El Rey crucificado

El Rey crucificado

Mons. Jesús Pérez Rodríguez, O.F.M..- Hoy es el último domingo del Año litúrgico. Celebramos la fiesta de Cristo Rey del Universo. Este rey, Jesucristo, es un regalo que el Padre nos envió como fruto de su infinito amor misericordioso. Cristo es rey desde toda la eternidad, por ser Hijo de Dios. Cristo es el ícono del Padre.
La lectura del evangelio de Lucas nos presenta la realeza de Cristo enmarcada en el contexto de su muerte en cruz. El trono de Cristo es la cruz. Allí había puesto Pilato “este es el rey de los judíos”. El pueblo mira a Jesús crucificado. Al dolor de la cruz se agregaban las burlas y mofas sarcásticas. Hasta uno de los ladrones, el mal ladrón, se contagia de aquel ambiente de improperios hacia Jesús.
Los jefes judíos y autoridades religiosas, le pedían que se salvara a sí mismo, puesto que él se llamaba Hijo de Dios y salvador.

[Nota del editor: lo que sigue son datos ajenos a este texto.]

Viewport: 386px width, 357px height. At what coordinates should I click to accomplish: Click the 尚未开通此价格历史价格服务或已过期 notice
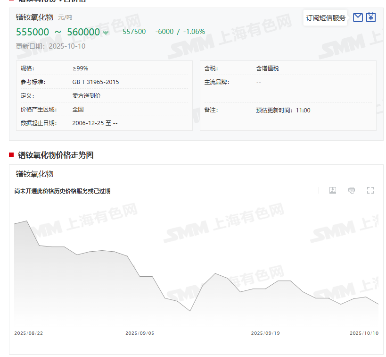pyautogui.click(x=62, y=191)
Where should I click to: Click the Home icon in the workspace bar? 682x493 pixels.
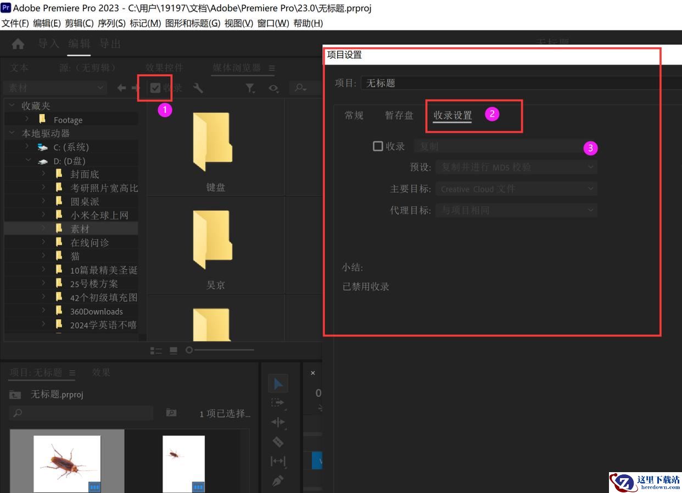18,44
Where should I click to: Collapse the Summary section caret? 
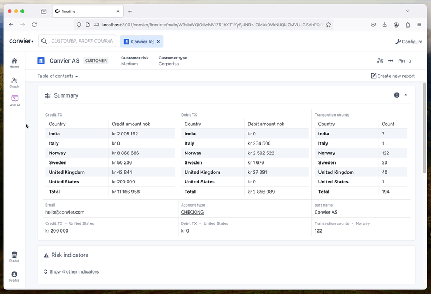(x=406, y=95)
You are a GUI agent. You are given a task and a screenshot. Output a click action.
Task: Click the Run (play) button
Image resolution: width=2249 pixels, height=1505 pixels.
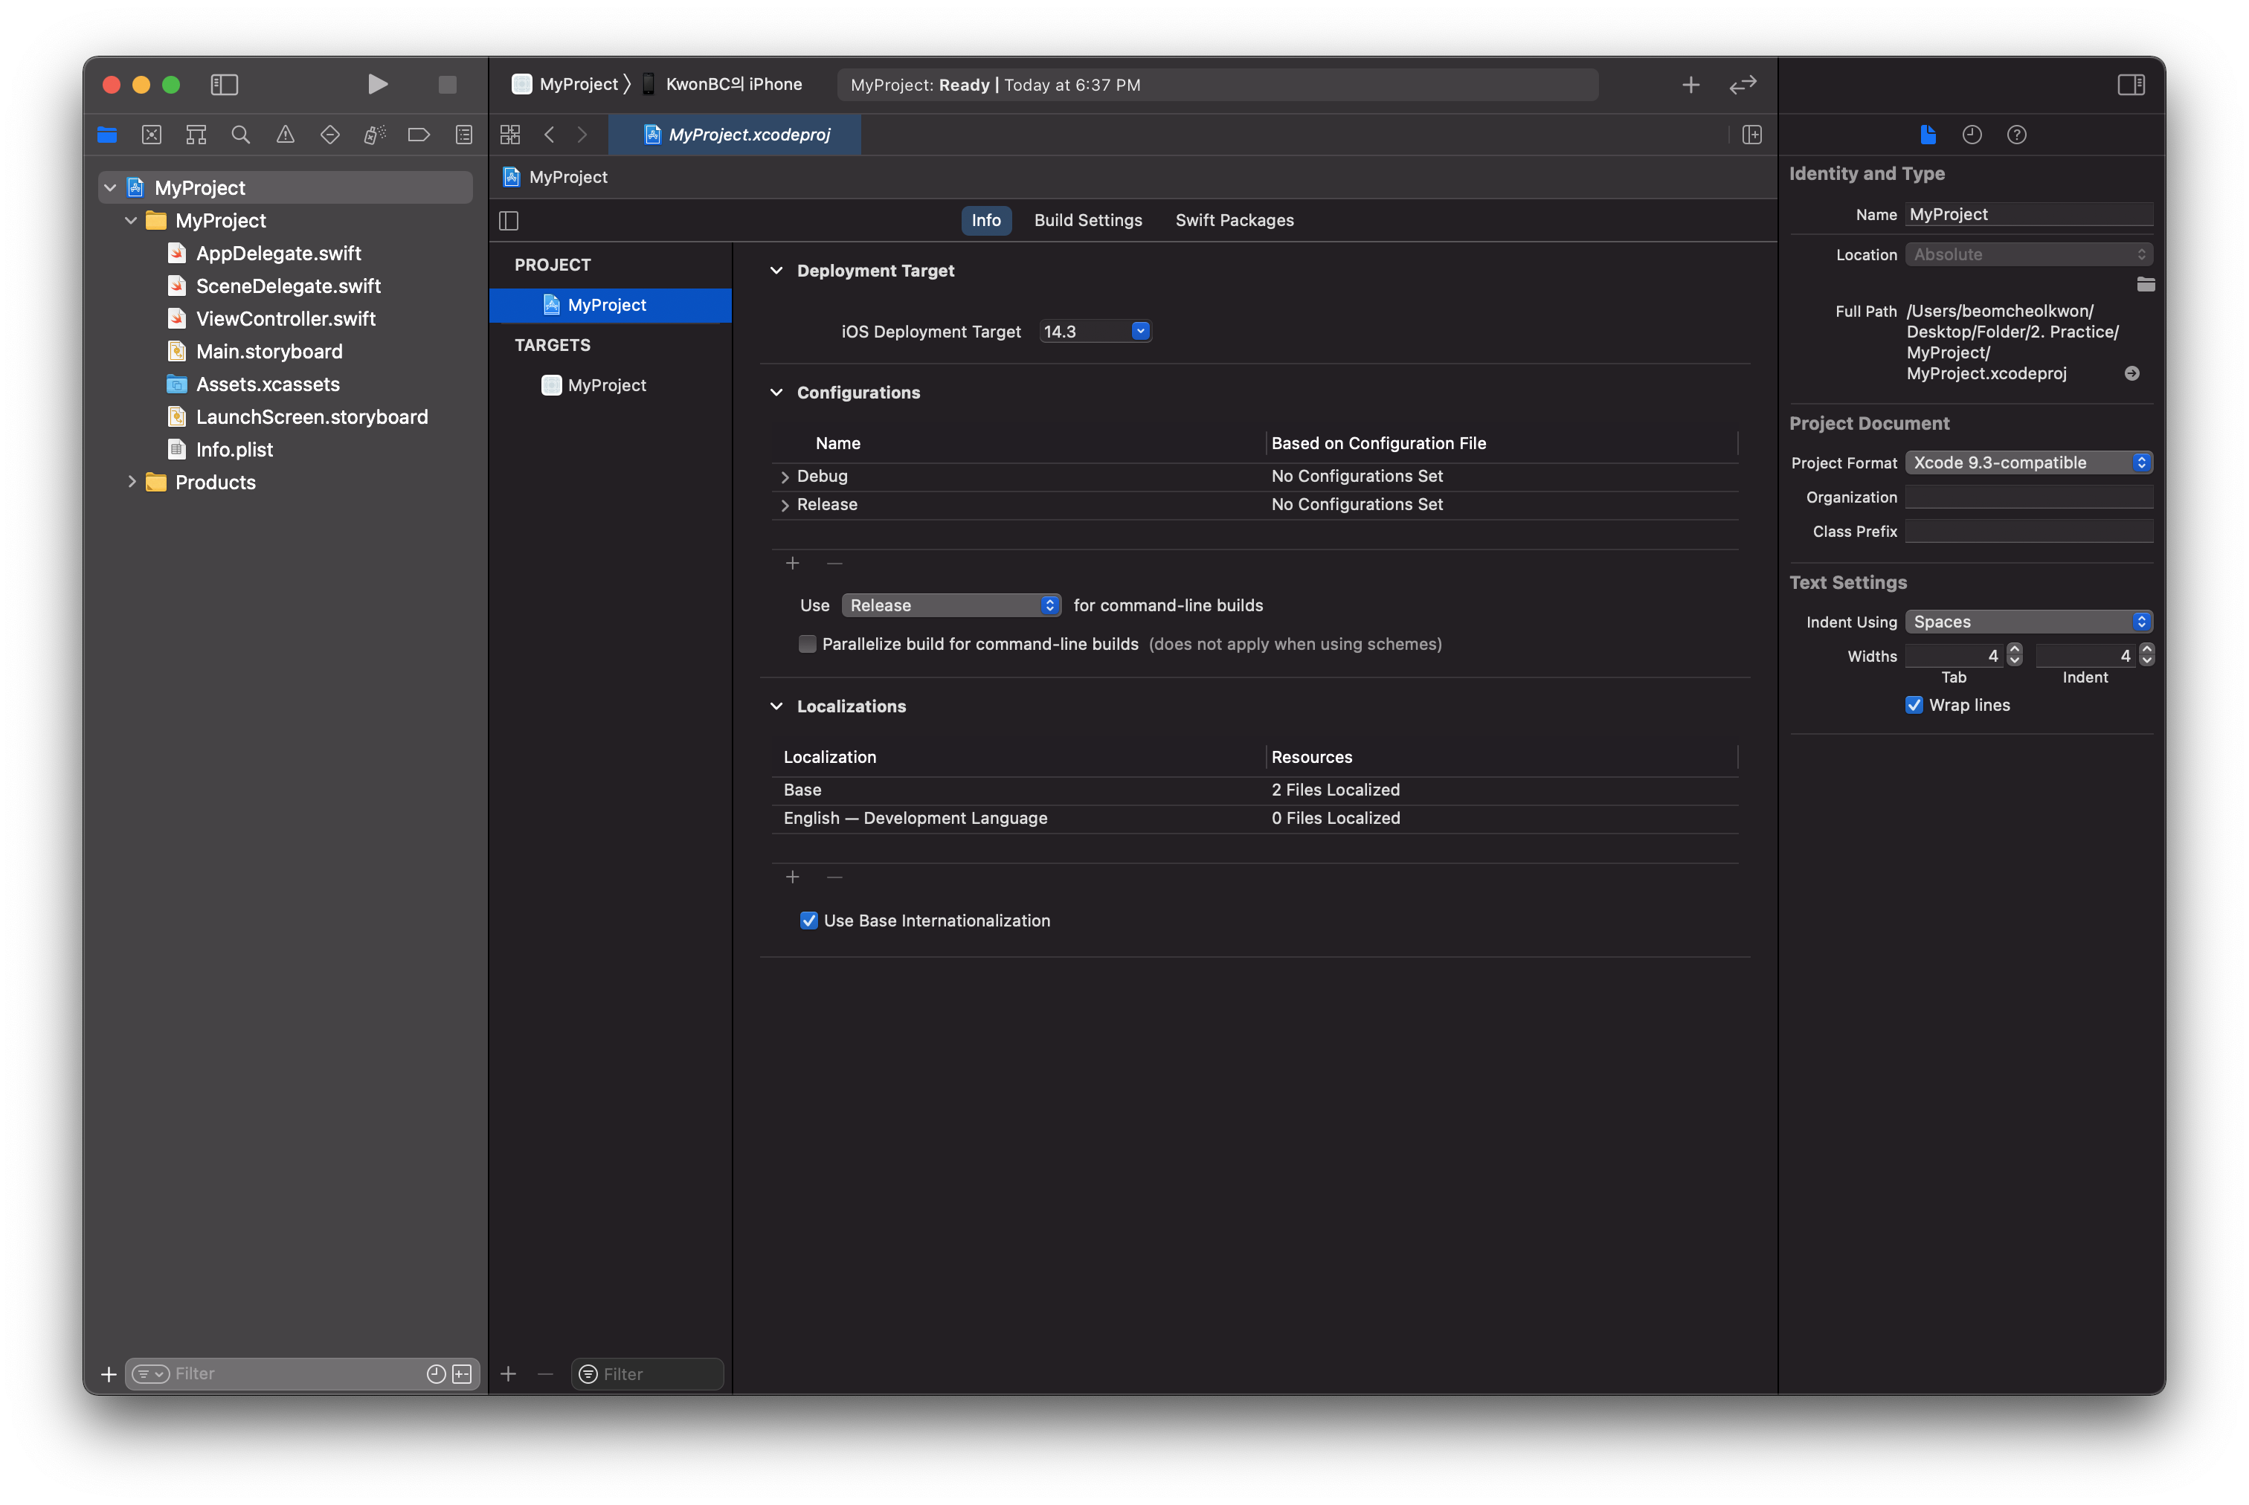pyautogui.click(x=377, y=84)
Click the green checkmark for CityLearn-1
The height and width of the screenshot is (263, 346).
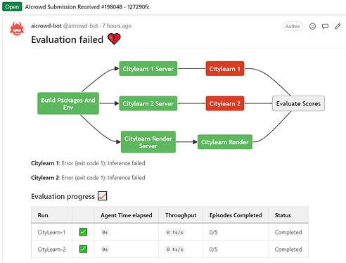83,232
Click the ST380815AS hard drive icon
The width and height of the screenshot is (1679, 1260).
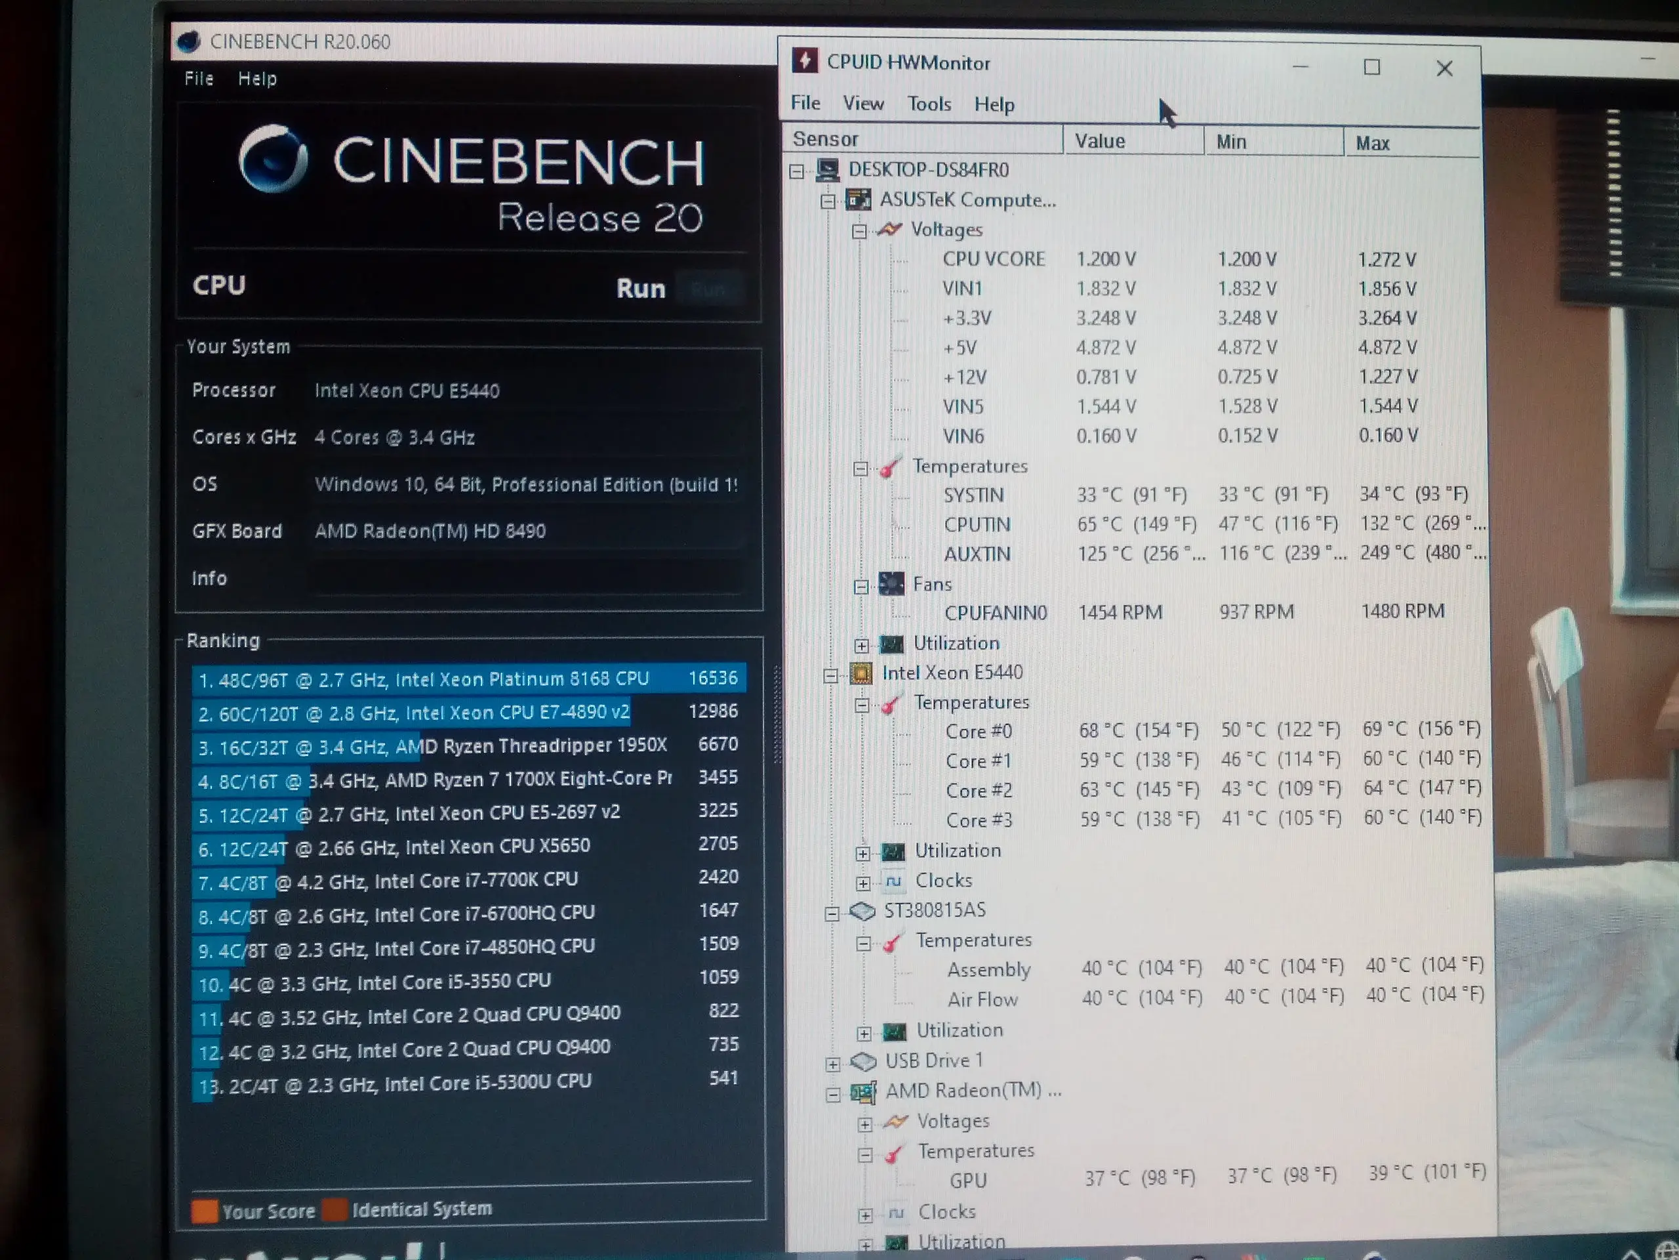click(862, 911)
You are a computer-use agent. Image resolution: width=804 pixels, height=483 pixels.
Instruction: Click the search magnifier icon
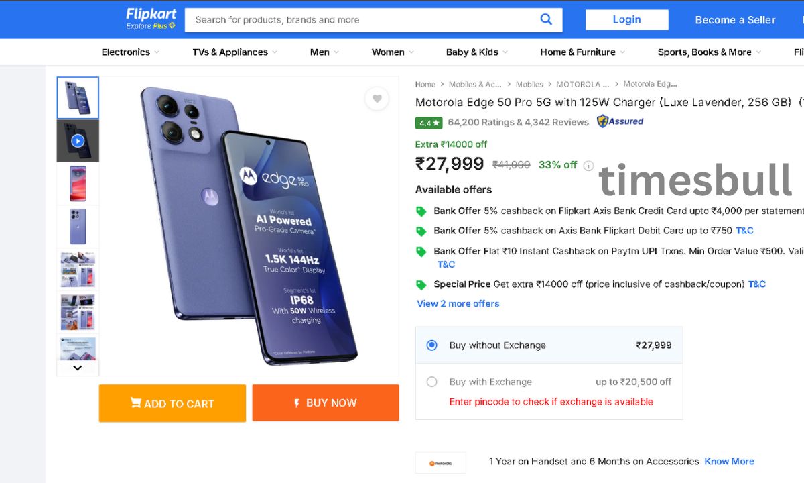(546, 19)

Los mismos soldados romanos le instaban a que mostrara que era rey. Pero Jesús no es un rey como los de este mundo. Muestra su naturaleza permaneciendo callado en la cruz, superando la tentación al desafío de los que pedían que bajara de la cruz. Jesús se pone en las manos de su Padre hasta morir dando su visa por todos.
A través de las lecturas de este domingo, último del año litúrgico –el próximo domingo iniciamos un nuevo año con el primer domingo de Adviento– nuestra mirada de fe la dirigimos a Cristo Rey del Universo, mirando al futuro de la historia de la humanidad, para vivir y revivir el gozo del misterio de Cristo que nos ha dado su reino, reino que todavía no se manifiesta en plenitud.
El reino de Cristo no es de este mundo, “mi reino no es de este mundo”, dijo Jesús a Pilato, en aquella hora tan importante cuando estaba a punto de ser condenado a muerte. Pero sí que el reino de Cristo está en el mundo y quiere que se extienda a todas partes. El reino de Dios como rezamos en el prefacio de la misa de este domingo es “un reino eterno y universal: el reino de la verdad y la vida, el reino de la santidad y la gracia, el reino de la justicia, el amor y la paz”.
Esas notas del reino de Cristo son sus credenciales ante el mundo entero. El rey de los cristianos, Cristo Jesús, crucificado en la cruz no quiere hacer daño a nadie. El “ha venido para servir y no para ser servido”. El mayor servicio ha sido ofrendar su vida en la cruz por nuestra salvación. Por ello, la cruz no es una señal de ignominia, sino de amor. “En la Cruz de nuestro Señor Jesucristo está nuestra salud, vida y resurrección: por ella hemos sido salvados y liberados”. En uno de los himnos litúrgicos cantamos: “las banderas del Rey avanzan y el misterio de la cruz refulge”.
Al aclamar a Cristo con su corona real –a si le pintan en muchos lugares– no podemos menos de mirar a Cristo en la cruz donde nos conquistó a todos y nos hizo parte de su reino. Aunque es rey por naturaleza por ser Dios, lo es también por conquista. Ante Cristo puesto en la cruz las reacciones de la gente fueron diferentes: unos le rechazaron, otros le insultaron, algunos le abandonaron, unos pocos permanecieron con él y un centurión romano hizo una bellísima profesión de fe: “verdaderamente este hombre era Dios”.
Junto a la cruz hubo un ladrón, “el buen ladrón” que creyó en la realeza de Cristo. Este hombre, a quien la tradición da el nombre de Dimas, es el buen súbdito del Rey, Cristo Jesús. Comienza por aceptar sus culpas y pecados. Reconoce que está en la cruz porque se lo merece. El otro ladrón no reconoce a Cristo como rey. El buen ladrón lleno de fe en Cristo Rey reza esta súplica: “Jesús, acuérdate de mí cuando llegues a tu reino”. ¡Qué grandiosa fe la del buen ladrón! Cree que Jesús es rey, a pesar de que ve como Jesús va poco a poco desangrándose. Esta fe extraordinaria mereció escuchar de los labios moribundos de Jesús que le dijo: “hoy estarás conmigo en el paraíso”.
Miremos a nuestro Rey lleno de gloria sentado a la derecha del Padre, después de haber pasado por la muerte afrentosa de la cruz. Es nuestro rey por derecho propio, o sea, por su naturaleza divina, y rey por su conquista, su victoria obtenida por la resurrección entre los muertos. Prometámosle fidelidad guardando sus mandamientos y con la liturgia de esta fiesta digámosle con fe: “te pedimos, Señor, que quienes nos gloriamos de obedecer los mandamientos de Cristo, Rey del Universo, podamos vivir eternamente con él en el reino del cielo”.